▶ **What you need to do**:
In the abstract on early respiratory tularemia, which form of Ft is often associated with pneumonic tularemia and more severe disease?

▶ **Extract to read**:
-*-

Development of tolerogenic dendritic cells and regulatory T cells favors exponential bacterial growth and survival during early respiratory tularemia.

Tularemia is a vector-borne zoonosis caused by Ft, a Gram-negative, facultative intracellular bacterium. Ft exists in two clinically relevant forms, the European biovar B (holarctica), which produces acute, although mild, self-limiting infections, and the more virulent United States biovar A (tularensis), which is often associated with pneumonic tularemia and more severe disease. In a mouse model of tularemia, respiratory infection with the virulence-attenuated Type B (LVS) or highly virulent Type A (SchuS4) strain engenders peribronchiolar and perivascular inflammation. Paradoxically, despite an intense neutrophilic infiltrate and high bacterial burden, T(h)1-type proinflammatory cytokines (e.g., TNF, IL-1β, IL-6, and IL-12) are absent within the first ∼72 h of pulmonary infection. It has been suggested that the bacterium has the capacity to actively suppress or block NF-κB signaling, thus causing an initial delay in up-regulation of inflammatory mediators. However, our previously published findings and those presented herein contradict this paradigm and instead, strongly support an alternative hypothesis. Rather than blocking NF-κB, Ft actually triggers TLR2-dependent NF-κB signaling, resulting in the development and activation of tDCs and the release of anti-inflammatory cytokines (e.g., IL-10 and TGF-β). In turn, these cytokines stimulate development and proliferation of T(regs) that may restrain T(h)1-type proinflammatory cytokine release early during tularemic infection. The highly regulated and overall anti-inflammatory milieu established in the lung is permissive for unfettered growth and survival of Ft. The capacity of Ft to evoke such a response represents an important immune-evasive strategy.

-*-

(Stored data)

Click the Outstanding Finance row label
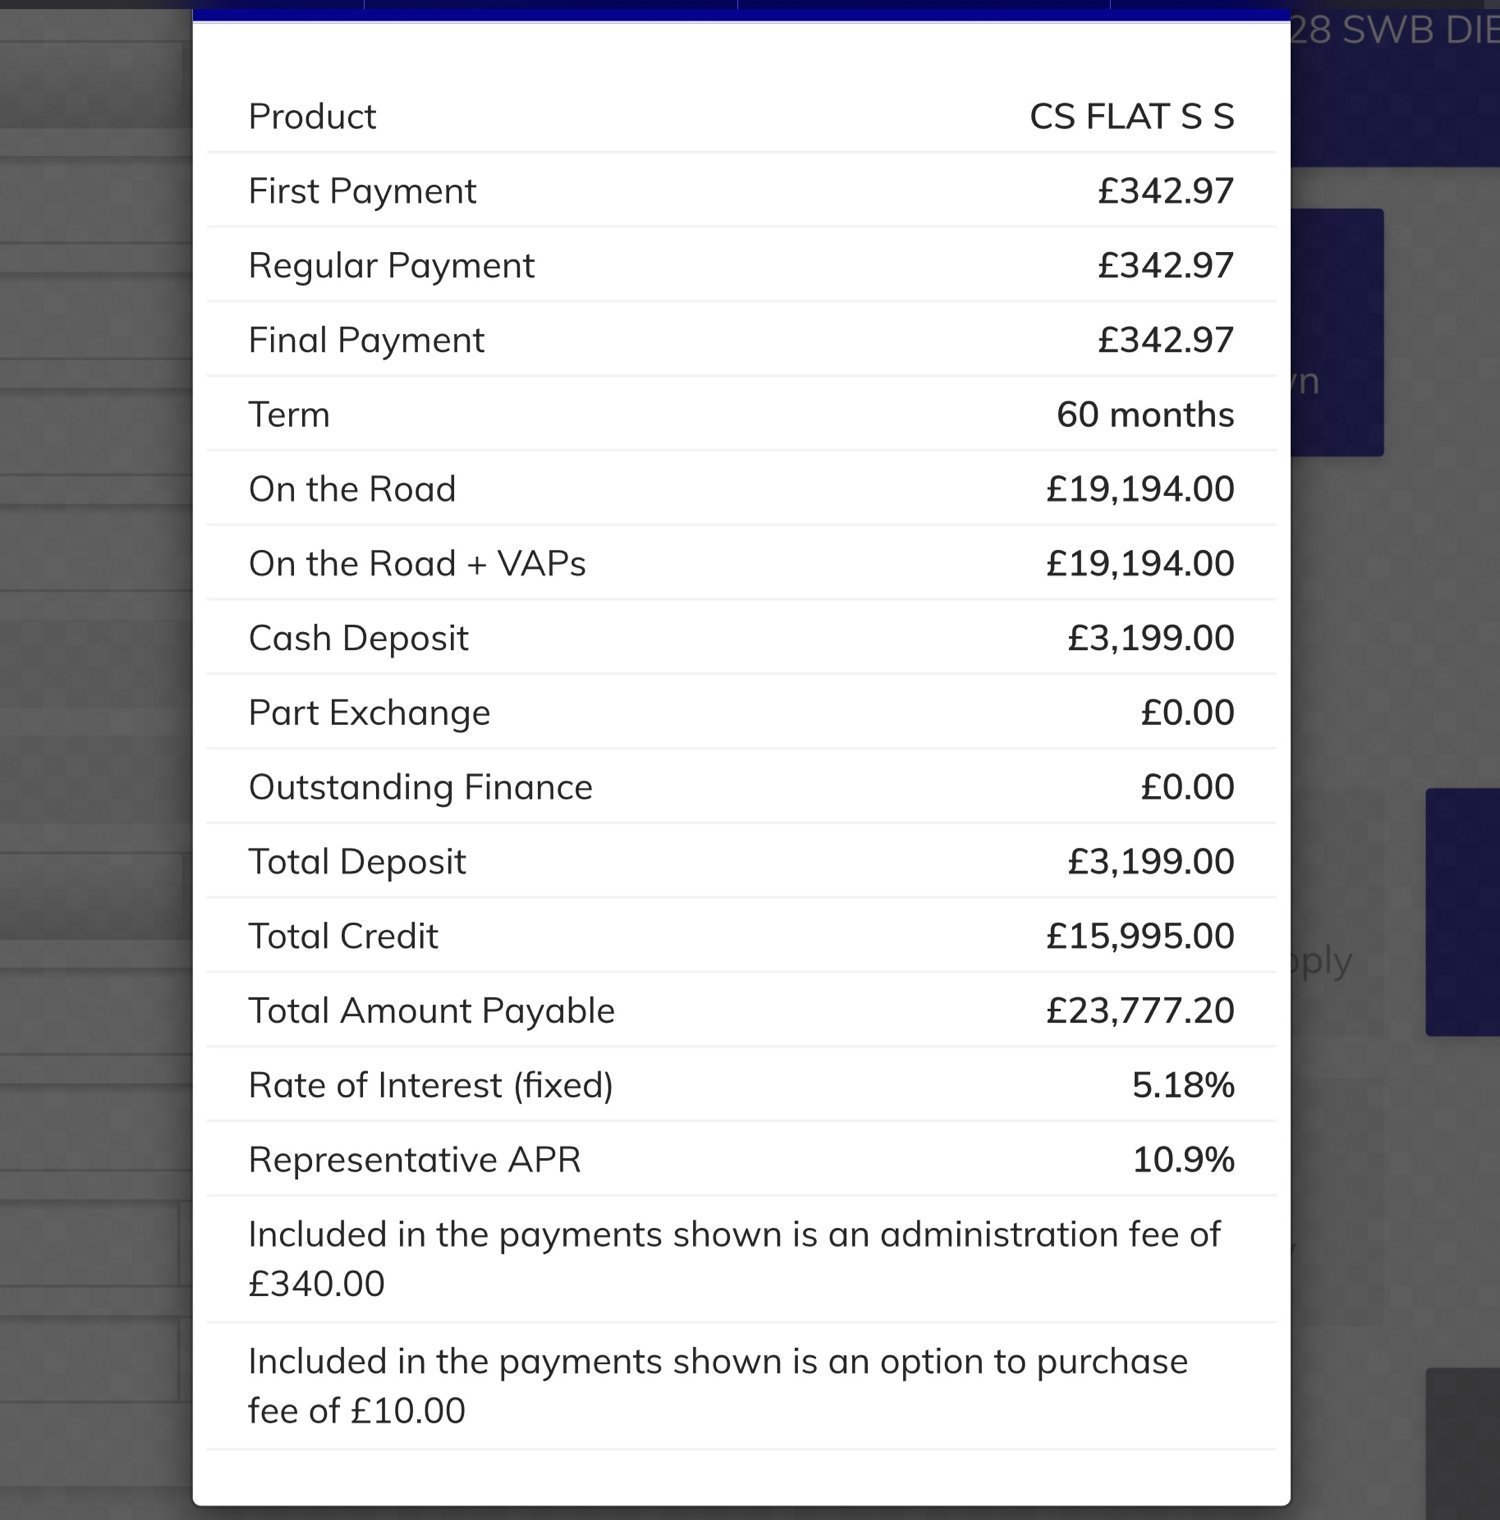The height and width of the screenshot is (1520, 1500). [420, 787]
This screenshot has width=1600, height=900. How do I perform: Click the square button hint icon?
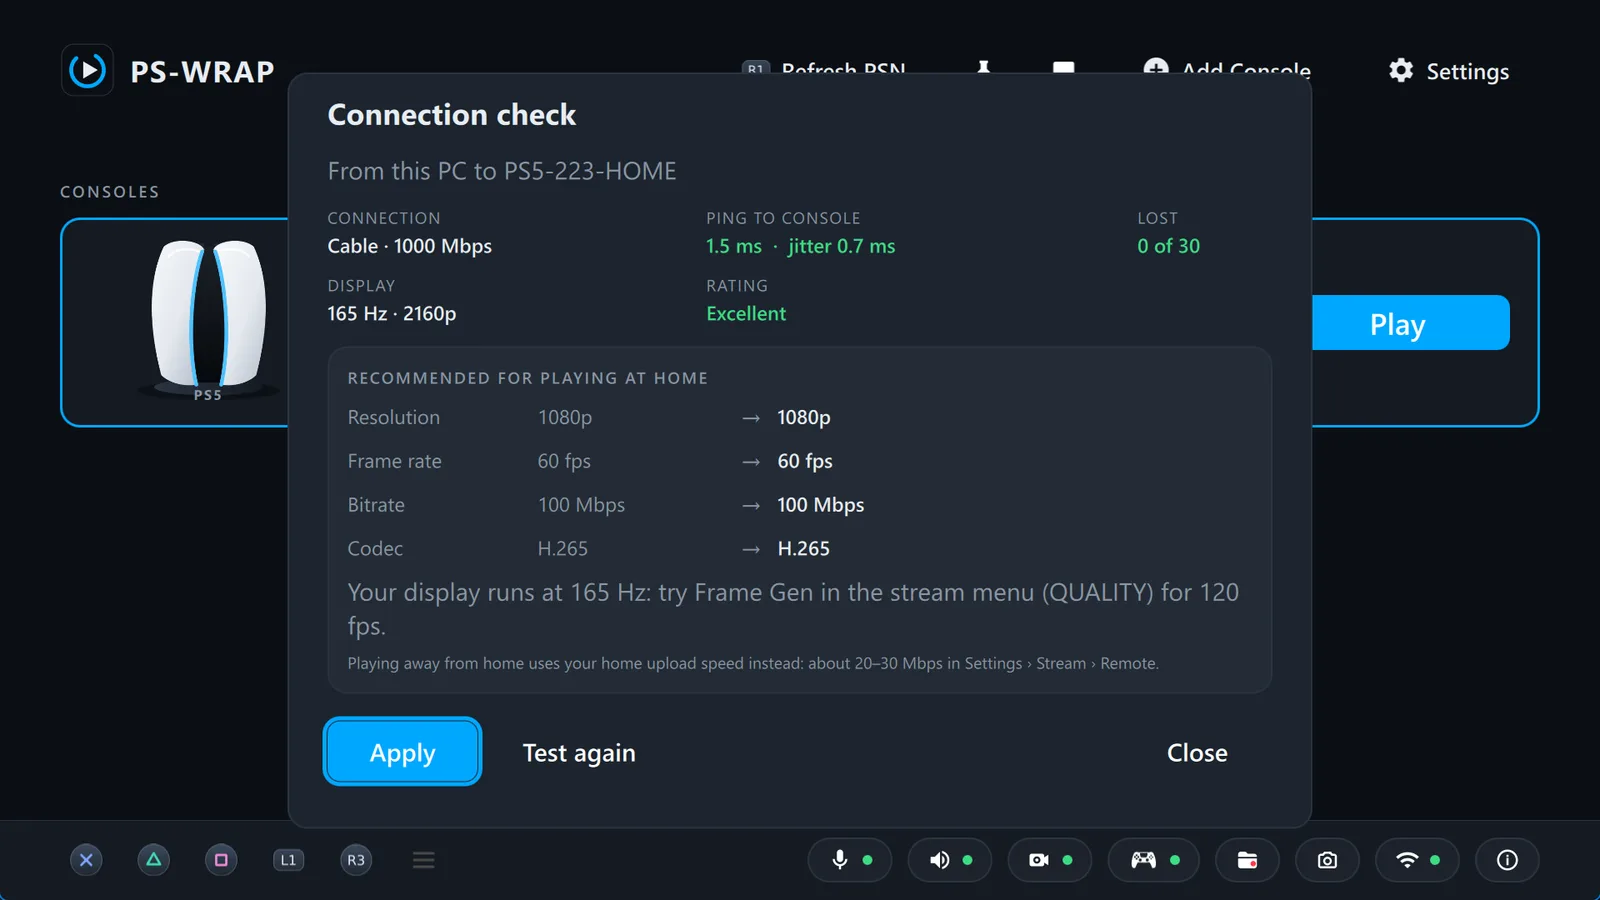[221, 860]
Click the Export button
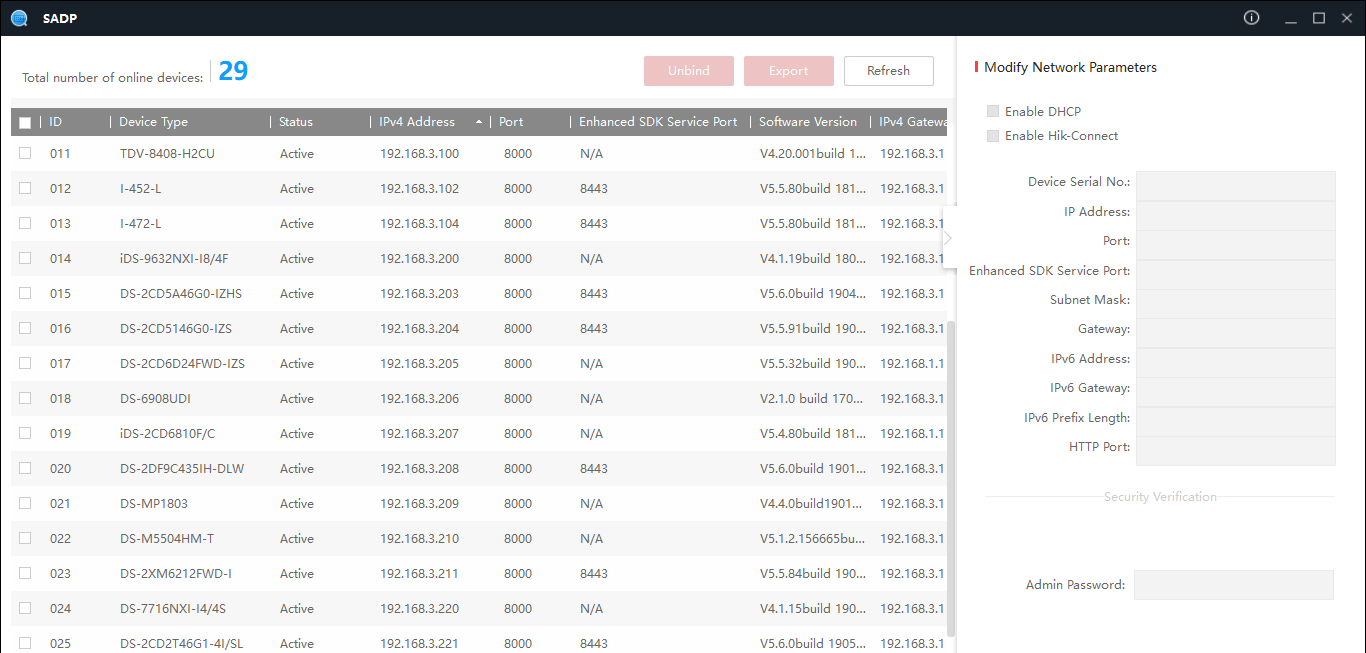Screen dimensions: 1366x653 point(788,71)
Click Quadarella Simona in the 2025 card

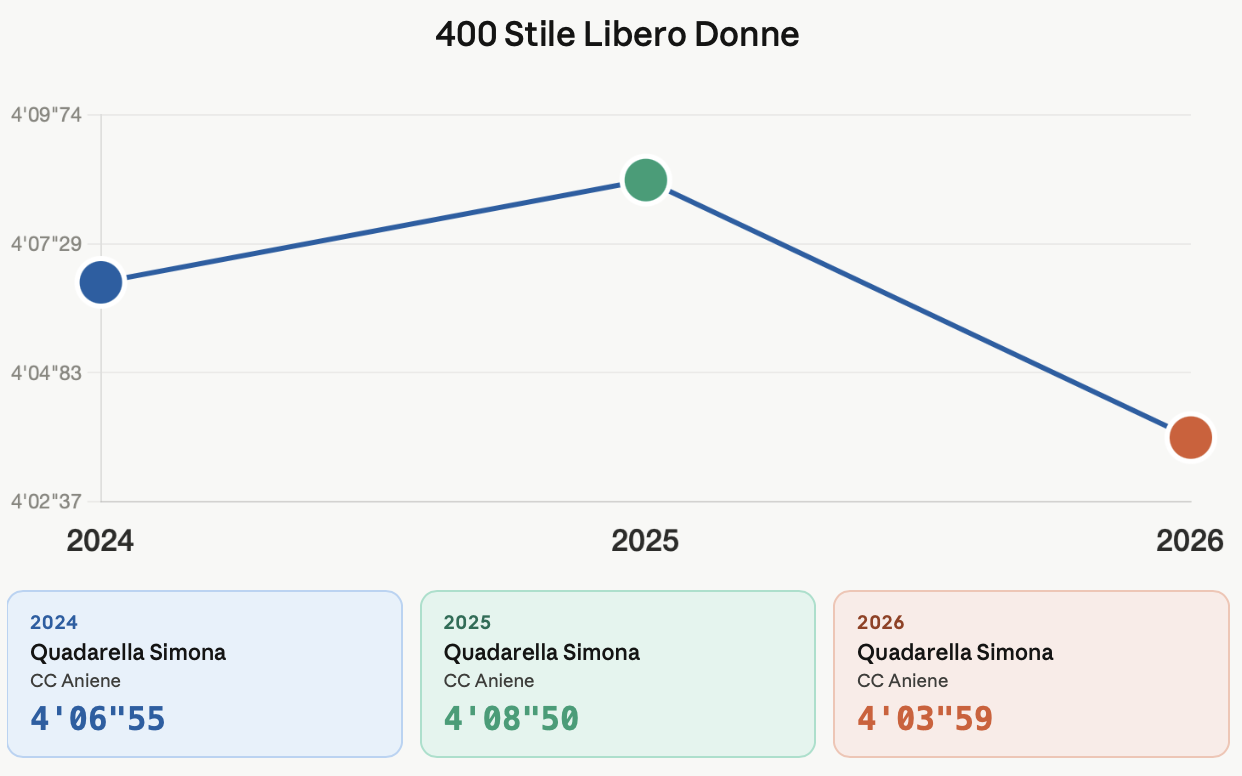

-*-

▶ **Result of this exercise**:
The United States biovar A (tularensis).